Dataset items
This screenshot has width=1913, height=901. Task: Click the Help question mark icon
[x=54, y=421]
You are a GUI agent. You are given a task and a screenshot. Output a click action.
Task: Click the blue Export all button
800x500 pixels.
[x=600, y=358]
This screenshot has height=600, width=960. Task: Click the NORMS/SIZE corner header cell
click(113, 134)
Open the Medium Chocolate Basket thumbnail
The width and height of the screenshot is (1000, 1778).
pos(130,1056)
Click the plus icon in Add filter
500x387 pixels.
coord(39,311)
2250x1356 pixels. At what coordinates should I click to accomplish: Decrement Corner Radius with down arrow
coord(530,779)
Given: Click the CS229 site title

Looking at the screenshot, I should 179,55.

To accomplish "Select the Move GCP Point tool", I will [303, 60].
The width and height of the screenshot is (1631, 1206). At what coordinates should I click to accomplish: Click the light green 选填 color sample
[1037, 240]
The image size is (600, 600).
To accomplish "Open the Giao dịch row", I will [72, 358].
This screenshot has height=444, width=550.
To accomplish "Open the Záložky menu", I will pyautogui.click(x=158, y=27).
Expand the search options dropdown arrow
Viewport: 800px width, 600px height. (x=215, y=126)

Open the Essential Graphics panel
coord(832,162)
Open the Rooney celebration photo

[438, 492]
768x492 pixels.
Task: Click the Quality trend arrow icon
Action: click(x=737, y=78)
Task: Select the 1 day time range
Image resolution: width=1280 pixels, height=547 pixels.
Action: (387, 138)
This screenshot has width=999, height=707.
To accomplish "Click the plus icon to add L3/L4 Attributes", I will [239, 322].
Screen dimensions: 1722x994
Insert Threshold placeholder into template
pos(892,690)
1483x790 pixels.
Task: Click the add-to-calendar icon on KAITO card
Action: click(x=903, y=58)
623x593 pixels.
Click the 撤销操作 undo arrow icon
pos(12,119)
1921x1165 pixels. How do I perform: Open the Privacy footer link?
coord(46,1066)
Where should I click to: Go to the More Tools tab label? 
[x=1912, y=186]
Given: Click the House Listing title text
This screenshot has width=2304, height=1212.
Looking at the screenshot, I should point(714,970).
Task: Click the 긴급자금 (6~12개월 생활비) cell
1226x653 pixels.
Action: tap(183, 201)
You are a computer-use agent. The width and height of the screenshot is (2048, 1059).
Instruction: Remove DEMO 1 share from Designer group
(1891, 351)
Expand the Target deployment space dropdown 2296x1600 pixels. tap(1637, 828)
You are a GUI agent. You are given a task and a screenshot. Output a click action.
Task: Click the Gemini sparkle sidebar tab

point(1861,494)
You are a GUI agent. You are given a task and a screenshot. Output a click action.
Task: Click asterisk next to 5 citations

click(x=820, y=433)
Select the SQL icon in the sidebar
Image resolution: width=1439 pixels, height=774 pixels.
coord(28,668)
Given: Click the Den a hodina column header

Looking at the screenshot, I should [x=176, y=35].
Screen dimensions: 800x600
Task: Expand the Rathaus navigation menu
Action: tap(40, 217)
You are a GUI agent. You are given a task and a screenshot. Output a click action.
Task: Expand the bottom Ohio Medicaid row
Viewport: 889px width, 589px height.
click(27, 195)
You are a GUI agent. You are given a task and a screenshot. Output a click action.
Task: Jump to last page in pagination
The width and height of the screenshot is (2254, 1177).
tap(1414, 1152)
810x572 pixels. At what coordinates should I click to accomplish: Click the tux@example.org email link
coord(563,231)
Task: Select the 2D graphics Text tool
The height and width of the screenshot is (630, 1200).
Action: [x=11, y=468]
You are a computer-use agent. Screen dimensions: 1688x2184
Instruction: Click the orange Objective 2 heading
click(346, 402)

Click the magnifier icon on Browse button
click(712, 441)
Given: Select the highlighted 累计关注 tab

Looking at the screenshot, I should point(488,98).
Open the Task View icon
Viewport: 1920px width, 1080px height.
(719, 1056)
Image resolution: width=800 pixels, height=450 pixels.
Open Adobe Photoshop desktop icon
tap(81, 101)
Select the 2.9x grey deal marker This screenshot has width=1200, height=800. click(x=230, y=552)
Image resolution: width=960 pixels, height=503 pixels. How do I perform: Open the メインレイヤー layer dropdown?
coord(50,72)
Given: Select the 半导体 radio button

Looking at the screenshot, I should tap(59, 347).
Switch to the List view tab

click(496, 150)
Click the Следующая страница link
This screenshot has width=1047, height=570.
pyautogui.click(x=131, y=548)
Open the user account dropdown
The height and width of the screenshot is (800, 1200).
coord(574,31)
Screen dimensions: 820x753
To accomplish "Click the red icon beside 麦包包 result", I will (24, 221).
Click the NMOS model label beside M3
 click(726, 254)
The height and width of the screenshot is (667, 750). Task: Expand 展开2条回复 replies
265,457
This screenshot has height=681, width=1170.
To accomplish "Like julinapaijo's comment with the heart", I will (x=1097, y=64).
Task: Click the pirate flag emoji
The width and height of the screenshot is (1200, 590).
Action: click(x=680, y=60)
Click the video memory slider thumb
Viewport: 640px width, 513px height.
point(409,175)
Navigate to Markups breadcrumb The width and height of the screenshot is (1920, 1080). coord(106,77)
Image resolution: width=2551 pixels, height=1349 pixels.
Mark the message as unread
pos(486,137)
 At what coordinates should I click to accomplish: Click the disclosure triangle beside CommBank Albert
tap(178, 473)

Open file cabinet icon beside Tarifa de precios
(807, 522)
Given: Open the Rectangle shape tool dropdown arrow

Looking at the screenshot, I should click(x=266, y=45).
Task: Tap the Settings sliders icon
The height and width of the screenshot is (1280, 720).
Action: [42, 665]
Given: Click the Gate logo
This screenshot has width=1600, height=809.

GIVEN INSTRUCTION ::
Format every line of the data above as a Markdown table, leaving out blank lines. Use two columns: Row, holding the line number, and Line, holding the line itself.

ANSWER TO THIS EXERCISE ::
| Row | Line |
|---|---|
| 1 | This screenshot has width=1913, height=901. Task: Click the Help question mark icon |
| 2 | [x=54, y=421] |
| 3 | You are a GUI agent. You are given a task and a screenshot. Output a click action. |
| 4 | Task: Click the blue Export all button |
| 5 | 800x500 pixels. |
| 6 | [x=600, y=358] |
| 7 | This screenshot has height=600, width=960. Task: Click the NORMS/SIZE corner header cell |
| 8 | click(113, 134) |
| 9 | Open the Medium Chocolate Basket thumbnail |
| 10 | The width and height of the screenshot is (1000, 1778). |
| 11 | pos(130,1056) |
| 12 | Click the plus icon in Add filter |
| 13 | 500x387 pixels. |
| 14 | coord(39,311) |
| 15 | 2250x1356 pixels. At what coordinates should I click to accomplish: Decrement Corner Radius with down arrow |
| 16 | coord(530,779) |
| 17 | Given: Click the CS229 site title |
| 18 | Looking at the screenshot, I should 179,55. |
| 19 | To accomplish "Select the Move GCP Point tool", I will [303, 60]. |
| 20 | The width and height of the screenshot is (1631, 1206). At what coordinates should I click to accomplish: Click the light green 选填 color sample |
| 21 | [1037, 240] |
| 22 | The image size is (600, 600). |
| 23 | To accomplish "Open the Giao dịch row", I will [72, 358]. |
| 24 | This screenshot has height=444, width=550. |
| 25 | To accomplish "Open the Záložky menu", I will pyautogui.click(x=158, y=27). |
| 26 | Expand the search options dropdown arrow |
| 27 | Viewport: 800px width, 600px height. (x=215, y=126) |
| 28 | Open the Essential Graphics panel |
| 29 | coord(832,162) |
| 30 | Open the Rooney celebration photo |
| 31 | [438, 492] |
| 32 | 768x492 pixels. |
| 33 | Task: Click the Quality trend arrow icon |
| 34 | Action: click(x=737, y=78) |
| 35 | Task: Select the 1 day time range |
| 36 | Image resolution: width=1280 pixels, height=547 pixels. |
| 37 | Action: (387, 138) |
| 38 | This screenshot has width=999, height=707. |
| 39 | To accomplish "Click the plus icon to add L3/L4 Attributes", I will [239, 322]. |
| 40 | Screen dimensions: 1722x994 |
| 41 | Insert Threshold placeholder into template |
| 42 | pos(892,690) |
| 43 | 1483x790 pixels. |
| 44 | Task: Click the add-to-calendar icon on KAITO card |
| 45 | Action: click(x=903, y=58) |
| 46 | 623x593 pixels. |
| 47 | Click the 撤销操作 undo arrow icon |
| 48 | pos(12,119) |
| 49 | 1921x1165 pixels. How do I perform: Open the Privacy footer link? |
| 50 | coord(46,1066) |
| 51 | Where should I click to: Go to the More Tools tab label?  |
| 52 | [x=1912, y=186] |
| 53 | Given: Click the House Listing title text |
| 54 | This screenshot has width=2304, height=1212. |
| 55 | Looking at the screenshot, I should point(714,970). |
| 56 | Task: Click the 긴급자금 (6~12개월 생활비) cell |
| 57 | 1226x653 pixels. |
| 58 | Action: tap(183, 201) |
| 59 | You are a computer-use agent. The width and height of the screenshot is (2048, 1059). |
| 60 | Instruction: Remove DEMO 1 share from Designer group |
| 61 | (1891, 351) |
| 62 | Expand the Target deployment space dropdown 2296x1600 pixels. tap(1637, 828) |
| 63 | You are a GUI agent. You are given a task and a screenshot. Output a click action. |
| 64 | Task: Click the Gemini sparkle sidebar tab |
| 65 | point(1861,494) |
| 66 | You are a GUI agent. You are given a task and a screenshot. Output a click action. |
| 67 | Task: Click asterisk next to 5 citations |
| 68 | click(x=820, y=433) |
| 69 | Select the SQL icon in the sidebar |
| 70 | Image resolution: width=1439 pixels, height=774 pixels. |
| 71 | coord(28,668) |
| 72 | Given: Click the Den a hodina column header |
| 73 | Looking at the screenshot, I should [x=176, y=35]. |
| 74 | Screen dimensions: 800x600 |
| 75 | Task: Expand the Rathaus navigation menu |
| 76 | Action: tap(40, 217) |
| 77 | You are a GUI agent. You are given a task and a screenshot. Output a click action. |
| 78 | Task: Expand the bottom Ohio Medicaid row |
| 79 | Viewport: 889px width, 589px height. |
| 80 | click(27, 195) |
| 81 | You are a GUI agent. You are given a task and a screenshot. Output a click action. |
| 82 | Task: Jump to last page in pagination |
| 83 | The width and height of the screenshot is (2254, 1177). |
| 84 | tap(1414, 1152) |
| 85 | 810x572 pixels. At what coordinates should I click to accomplish: Click the tux@example.org email link |
| 86 | coord(563,231) |
| 87 | Task: Select the 2D graphics Text tool |
| 88 | The height and width of the screenshot is (630, 1200). |
| 89 | Action: [x=11, y=468] |
| 90 | You are a computer-use agent. Screen dimensions: 1688x2184 |
| 91 | Instruction: Click the orange Objective 2 heading |
| 92 | click(346, 402) |
| 93 | Click the magnifier icon on Browse button |
| 94 | click(712, 441) |
| 95 | Given: Select the highlighted 累计关注 tab |
| 96 | Looking at the screenshot, I should point(488,98). |
| 97 | Open the Task View icon |
| 98 | Viewport: 1920px width, 1080px height. |
| 99 | (719, 1056) |
| 100 | Image resolution: width=800 pixels, height=450 pixels. |
| 101 | Open Adobe Photoshop desktop icon |
| 102 | tap(81, 101) |
| 103 | Select the 2.9x grey deal marker This screenshot has width=1200, height=800. click(x=230, y=552) |
| 104 | Image resolution: width=960 pixels, height=503 pixels. How do I perform: Open the メインレイヤー layer dropdown? |
| 105 | coord(50,72) |
| 106 | Given: Select the 半导体 radio button |
| 107 | Looking at the screenshot, I should tap(59, 347). |
| 108 | Switch to the List view tab |
| 109 | click(496, 150) |
| 110 | Click the Следующая страница link |
| 111 | This screenshot has width=1047, height=570. |
| 112 | pyautogui.click(x=131, y=548) |
| 113 | Open the user account dropdown |
| 114 | The height and width of the screenshot is (800, 1200). |
| 115 | coord(574,31) |
| 116 | Screen dimensions: 820x753 |
| 117 | To accomplish "Click the red icon beside 麦包包 result", I will (24, 221). |
| 118 | Click the NMOS model label beside M3 |
| 119 |  click(726, 254) |
| 120 | The height and width of the screenshot is (667, 750). Task: Expand 展开2条回复 replies |
| 121 | 265,457 |
| 122 | This screenshot has height=681, width=1170. |
| 123 | To accomplish "Like julinapaijo's comment with the heart", I will (x=1097, y=64). |
| 124 | Task: Click the pirate flag emoji |
| 125 | The width and height of the screenshot is (1200, 590). |
| 126 | Action: click(x=680, y=60) |
| 127 | Click the video memory slider thumb |
| 128 | Viewport: 640px width, 513px height. |
| 129 | point(409,175) |
| 130 | Navigate to Markups breadcrumb The width and height of the screenshot is (1920, 1080). coord(106,77) |
| 131 | Image resolution: width=2551 pixels, height=1349 pixels. |
| 132 | Mark the message as unread |
| 133 | pos(486,137) |
| 134 |  At what coordinates should I click to accomplish: Click the disclosure triangle beside CommBank Albert |
| 135 | tap(178, 473) |
| 136 | Open file cabinet icon beside Tarifa de precios |
| 137 | (807, 522) |
| 138 | Given: Open the Rectangle shape tool dropdown arrow |
| 139 | Looking at the screenshot, I should click(x=266, y=45). |
| 140 | Task: Tap the Settings sliders icon |
| 141 | The height and width of the screenshot is (1280, 720). |
| 142 | Action: [42, 665] |
| 143 | Given: Click the Gate logo |
| 144 | This screenshot has width=1600, height=809. |